- _DATA EXTRACTS_:
◆ ◆ ◆
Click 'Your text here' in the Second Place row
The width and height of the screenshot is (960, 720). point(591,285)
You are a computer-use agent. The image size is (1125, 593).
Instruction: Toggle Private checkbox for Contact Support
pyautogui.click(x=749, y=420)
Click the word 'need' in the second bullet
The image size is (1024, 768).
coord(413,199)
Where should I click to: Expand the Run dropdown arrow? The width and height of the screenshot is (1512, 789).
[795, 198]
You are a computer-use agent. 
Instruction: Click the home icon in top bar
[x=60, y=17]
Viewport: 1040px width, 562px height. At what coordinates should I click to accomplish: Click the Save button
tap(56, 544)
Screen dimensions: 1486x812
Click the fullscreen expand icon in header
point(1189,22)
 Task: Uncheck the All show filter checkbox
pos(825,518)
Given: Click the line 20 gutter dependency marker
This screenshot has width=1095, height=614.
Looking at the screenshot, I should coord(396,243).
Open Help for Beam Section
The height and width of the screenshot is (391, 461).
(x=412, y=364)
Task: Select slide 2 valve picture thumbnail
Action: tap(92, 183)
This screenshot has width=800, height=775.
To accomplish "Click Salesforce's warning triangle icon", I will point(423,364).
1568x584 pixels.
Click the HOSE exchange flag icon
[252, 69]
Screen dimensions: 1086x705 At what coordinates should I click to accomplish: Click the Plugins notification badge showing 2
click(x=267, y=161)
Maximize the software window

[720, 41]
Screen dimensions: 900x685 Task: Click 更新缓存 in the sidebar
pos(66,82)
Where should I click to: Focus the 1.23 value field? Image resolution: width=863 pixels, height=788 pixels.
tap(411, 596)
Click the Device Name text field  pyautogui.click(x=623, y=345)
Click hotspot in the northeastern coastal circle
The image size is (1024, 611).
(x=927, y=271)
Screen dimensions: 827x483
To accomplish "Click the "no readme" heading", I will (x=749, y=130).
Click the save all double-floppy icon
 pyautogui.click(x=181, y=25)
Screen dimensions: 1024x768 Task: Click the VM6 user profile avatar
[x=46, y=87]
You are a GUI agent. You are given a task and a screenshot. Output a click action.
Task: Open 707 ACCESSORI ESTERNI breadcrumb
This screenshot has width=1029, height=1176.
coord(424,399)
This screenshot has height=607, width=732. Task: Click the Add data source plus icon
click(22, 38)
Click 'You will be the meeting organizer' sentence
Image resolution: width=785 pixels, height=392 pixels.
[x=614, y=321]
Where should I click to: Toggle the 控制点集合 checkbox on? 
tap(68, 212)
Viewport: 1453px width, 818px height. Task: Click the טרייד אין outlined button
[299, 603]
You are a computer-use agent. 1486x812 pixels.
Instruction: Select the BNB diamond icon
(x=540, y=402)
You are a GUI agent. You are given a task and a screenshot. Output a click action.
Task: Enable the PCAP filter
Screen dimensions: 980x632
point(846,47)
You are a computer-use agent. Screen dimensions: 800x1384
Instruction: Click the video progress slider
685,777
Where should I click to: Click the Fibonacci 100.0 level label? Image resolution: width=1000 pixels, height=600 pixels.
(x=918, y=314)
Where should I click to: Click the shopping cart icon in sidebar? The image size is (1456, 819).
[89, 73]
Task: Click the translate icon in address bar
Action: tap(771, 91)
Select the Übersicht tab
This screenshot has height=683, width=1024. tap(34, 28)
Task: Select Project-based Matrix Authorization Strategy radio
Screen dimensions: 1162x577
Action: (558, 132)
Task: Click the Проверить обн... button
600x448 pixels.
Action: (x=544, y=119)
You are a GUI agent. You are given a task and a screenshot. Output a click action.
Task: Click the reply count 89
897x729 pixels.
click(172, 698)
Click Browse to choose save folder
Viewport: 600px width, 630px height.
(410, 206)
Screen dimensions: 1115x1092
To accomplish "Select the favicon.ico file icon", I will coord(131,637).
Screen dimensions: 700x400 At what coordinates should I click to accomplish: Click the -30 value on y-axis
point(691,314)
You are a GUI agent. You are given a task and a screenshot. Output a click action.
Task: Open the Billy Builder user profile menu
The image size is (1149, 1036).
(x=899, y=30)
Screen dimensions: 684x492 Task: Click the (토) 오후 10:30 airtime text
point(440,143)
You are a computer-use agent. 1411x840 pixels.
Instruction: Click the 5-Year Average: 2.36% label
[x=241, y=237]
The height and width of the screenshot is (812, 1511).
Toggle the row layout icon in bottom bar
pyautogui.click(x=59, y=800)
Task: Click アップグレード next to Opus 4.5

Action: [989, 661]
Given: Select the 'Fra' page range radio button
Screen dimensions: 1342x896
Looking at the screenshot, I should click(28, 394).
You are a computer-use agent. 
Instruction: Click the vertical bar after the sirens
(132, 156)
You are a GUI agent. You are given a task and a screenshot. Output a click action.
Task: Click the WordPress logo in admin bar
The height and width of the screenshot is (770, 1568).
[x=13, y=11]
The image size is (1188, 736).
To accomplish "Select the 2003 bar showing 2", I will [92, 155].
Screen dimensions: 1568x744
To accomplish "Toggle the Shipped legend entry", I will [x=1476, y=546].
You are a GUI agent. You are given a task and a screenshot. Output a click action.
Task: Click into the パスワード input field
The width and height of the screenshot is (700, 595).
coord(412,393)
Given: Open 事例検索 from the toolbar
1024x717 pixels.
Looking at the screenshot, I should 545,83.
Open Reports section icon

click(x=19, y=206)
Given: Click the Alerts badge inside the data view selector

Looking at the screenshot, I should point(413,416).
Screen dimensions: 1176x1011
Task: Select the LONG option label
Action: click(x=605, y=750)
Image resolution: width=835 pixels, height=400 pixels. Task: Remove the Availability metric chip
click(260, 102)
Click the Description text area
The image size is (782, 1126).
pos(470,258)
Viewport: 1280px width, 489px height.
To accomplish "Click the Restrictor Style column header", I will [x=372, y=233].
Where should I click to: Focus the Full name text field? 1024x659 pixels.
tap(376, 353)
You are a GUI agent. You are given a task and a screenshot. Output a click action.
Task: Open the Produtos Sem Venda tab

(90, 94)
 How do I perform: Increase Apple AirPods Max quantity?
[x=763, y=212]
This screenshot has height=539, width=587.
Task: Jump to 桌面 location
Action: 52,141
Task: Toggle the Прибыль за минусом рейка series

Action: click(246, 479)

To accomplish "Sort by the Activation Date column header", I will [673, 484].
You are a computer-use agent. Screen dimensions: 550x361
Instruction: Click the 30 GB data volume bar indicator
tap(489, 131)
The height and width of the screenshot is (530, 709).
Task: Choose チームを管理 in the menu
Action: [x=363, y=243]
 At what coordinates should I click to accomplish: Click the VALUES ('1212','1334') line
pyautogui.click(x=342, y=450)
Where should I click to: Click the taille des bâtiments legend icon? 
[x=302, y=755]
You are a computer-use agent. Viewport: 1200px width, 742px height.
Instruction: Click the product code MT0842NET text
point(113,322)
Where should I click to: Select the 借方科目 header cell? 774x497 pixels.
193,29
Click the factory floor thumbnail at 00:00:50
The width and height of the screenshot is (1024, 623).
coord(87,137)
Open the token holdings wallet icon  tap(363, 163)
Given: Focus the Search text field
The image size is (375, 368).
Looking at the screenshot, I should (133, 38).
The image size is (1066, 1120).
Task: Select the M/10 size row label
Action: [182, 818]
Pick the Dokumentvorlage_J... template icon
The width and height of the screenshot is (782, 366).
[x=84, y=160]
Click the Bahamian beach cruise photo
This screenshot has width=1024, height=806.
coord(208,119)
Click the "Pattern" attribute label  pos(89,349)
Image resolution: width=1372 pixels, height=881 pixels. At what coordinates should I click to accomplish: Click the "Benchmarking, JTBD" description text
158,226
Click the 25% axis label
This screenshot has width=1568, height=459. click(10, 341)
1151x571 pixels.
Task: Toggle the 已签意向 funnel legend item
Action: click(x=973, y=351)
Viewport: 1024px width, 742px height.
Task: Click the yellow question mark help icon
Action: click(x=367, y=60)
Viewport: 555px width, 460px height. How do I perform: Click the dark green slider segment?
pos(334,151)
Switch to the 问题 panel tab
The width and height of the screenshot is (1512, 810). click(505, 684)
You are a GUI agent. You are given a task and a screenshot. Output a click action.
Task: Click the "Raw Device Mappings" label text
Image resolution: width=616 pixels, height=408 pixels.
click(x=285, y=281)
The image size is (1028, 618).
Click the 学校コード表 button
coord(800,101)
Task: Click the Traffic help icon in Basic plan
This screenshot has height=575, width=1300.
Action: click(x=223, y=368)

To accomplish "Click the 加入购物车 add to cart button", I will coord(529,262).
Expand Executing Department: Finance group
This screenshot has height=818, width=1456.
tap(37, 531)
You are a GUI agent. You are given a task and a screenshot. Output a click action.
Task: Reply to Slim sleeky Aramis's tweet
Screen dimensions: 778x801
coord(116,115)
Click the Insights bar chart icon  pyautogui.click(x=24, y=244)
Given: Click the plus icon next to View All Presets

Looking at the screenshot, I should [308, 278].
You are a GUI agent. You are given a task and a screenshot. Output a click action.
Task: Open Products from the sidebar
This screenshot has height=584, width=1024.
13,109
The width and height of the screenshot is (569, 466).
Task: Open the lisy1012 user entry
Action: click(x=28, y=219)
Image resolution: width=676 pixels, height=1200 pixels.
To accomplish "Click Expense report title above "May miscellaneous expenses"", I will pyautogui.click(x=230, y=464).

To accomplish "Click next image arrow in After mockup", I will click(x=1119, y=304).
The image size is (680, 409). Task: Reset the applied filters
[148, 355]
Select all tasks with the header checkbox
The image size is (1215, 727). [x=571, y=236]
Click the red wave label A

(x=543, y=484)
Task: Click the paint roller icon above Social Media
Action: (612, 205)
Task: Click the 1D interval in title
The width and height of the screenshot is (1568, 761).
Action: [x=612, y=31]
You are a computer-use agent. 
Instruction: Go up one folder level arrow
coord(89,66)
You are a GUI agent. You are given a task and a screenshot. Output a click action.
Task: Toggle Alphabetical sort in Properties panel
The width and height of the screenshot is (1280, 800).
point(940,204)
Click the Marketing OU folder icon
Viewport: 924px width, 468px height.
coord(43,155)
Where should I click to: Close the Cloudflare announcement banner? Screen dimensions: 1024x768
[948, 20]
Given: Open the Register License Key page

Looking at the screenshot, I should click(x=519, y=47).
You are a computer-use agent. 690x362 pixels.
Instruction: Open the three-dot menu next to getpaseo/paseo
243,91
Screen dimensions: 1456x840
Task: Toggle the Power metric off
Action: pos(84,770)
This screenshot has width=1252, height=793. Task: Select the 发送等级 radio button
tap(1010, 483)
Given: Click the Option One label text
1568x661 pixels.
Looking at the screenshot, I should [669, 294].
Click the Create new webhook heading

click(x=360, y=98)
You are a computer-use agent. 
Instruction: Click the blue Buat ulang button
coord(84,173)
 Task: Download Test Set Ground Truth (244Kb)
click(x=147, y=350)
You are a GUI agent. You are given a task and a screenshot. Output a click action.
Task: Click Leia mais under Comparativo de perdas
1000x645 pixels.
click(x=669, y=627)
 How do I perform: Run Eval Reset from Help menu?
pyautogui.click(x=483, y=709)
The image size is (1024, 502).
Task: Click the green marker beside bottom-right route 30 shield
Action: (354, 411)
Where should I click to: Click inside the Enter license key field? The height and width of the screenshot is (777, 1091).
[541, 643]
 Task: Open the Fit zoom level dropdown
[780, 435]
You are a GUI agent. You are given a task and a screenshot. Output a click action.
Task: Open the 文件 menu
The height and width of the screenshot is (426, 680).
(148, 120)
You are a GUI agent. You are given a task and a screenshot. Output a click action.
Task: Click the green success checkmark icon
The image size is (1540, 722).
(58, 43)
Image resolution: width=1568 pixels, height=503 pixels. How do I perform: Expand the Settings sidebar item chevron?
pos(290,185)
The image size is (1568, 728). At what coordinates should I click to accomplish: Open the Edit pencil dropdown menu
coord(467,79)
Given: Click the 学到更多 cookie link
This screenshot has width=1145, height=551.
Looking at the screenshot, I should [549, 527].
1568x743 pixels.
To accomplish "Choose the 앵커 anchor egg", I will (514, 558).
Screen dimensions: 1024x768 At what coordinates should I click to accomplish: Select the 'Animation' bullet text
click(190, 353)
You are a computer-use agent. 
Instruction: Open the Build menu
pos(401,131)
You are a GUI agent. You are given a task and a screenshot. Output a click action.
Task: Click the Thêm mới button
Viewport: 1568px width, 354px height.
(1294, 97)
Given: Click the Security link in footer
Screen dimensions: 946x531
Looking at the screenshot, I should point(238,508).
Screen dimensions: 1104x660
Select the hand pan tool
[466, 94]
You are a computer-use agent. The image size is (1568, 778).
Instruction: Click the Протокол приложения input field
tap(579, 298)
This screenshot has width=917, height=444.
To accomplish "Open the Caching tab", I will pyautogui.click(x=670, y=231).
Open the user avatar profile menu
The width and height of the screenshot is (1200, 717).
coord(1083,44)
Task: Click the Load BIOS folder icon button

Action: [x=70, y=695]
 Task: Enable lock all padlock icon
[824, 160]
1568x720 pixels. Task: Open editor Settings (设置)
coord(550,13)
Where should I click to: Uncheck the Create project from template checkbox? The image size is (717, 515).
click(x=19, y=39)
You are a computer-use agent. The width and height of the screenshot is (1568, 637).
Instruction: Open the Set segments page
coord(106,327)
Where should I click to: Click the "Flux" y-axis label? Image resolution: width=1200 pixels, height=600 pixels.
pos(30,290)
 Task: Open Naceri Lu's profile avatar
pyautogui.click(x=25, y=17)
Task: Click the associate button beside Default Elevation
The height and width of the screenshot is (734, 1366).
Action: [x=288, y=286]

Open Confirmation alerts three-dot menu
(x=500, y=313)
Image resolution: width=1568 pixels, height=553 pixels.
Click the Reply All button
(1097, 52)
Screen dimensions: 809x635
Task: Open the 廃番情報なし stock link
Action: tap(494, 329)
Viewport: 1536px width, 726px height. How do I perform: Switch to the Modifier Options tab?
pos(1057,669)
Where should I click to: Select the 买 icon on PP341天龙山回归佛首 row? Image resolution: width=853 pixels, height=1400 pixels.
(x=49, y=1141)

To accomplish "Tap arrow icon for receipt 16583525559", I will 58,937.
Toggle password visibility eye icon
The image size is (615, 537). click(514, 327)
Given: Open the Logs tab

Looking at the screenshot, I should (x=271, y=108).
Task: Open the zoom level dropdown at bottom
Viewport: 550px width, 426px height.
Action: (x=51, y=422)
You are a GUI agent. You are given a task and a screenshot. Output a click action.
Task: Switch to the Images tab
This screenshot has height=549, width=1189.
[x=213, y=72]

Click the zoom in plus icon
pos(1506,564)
◆ ◆ ◆
- _PROBLEM_: Return the lines from the line containing "Open Confirmation alerts three-dot menu" to the end of the entries above, exactly as they appear and with no other output.

- _YOUR SOLUTION_:
Open Confirmation alerts three-dot menu
(x=500, y=313)
Image resolution: width=1568 pixels, height=553 pixels.
Click the Reply All button
(1097, 52)
Screen dimensions: 809x635
Task: Open the 廃番情報なし stock link
Action: tap(494, 329)
Viewport: 1536px width, 726px height. How do I perform: Switch to the Modifier Options tab?
pos(1057,669)
Where should I click to: Select the 买 icon on PP341天龙山回归佛首 row? Image resolution: width=853 pixels, height=1400 pixels.
(x=49, y=1141)

To accomplish "Tap arrow icon for receipt 16583525559", I will 58,937.
Toggle password visibility eye icon
The image size is (615, 537). click(514, 327)
Given: Open the Logs tab

Looking at the screenshot, I should (x=271, y=108).
Task: Open the zoom level dropdown at bottom
Viewport: 550px width, 426px height.
Action: (x=51, y=422)
You are a GUI agent. You are given a task and a screenshot. Output a click action.
Task: Switch to the Images tab
This screenshot has height=549, width=1189.
[x=213, y=72]

Click the zoom in plus icon
pos(1506,564)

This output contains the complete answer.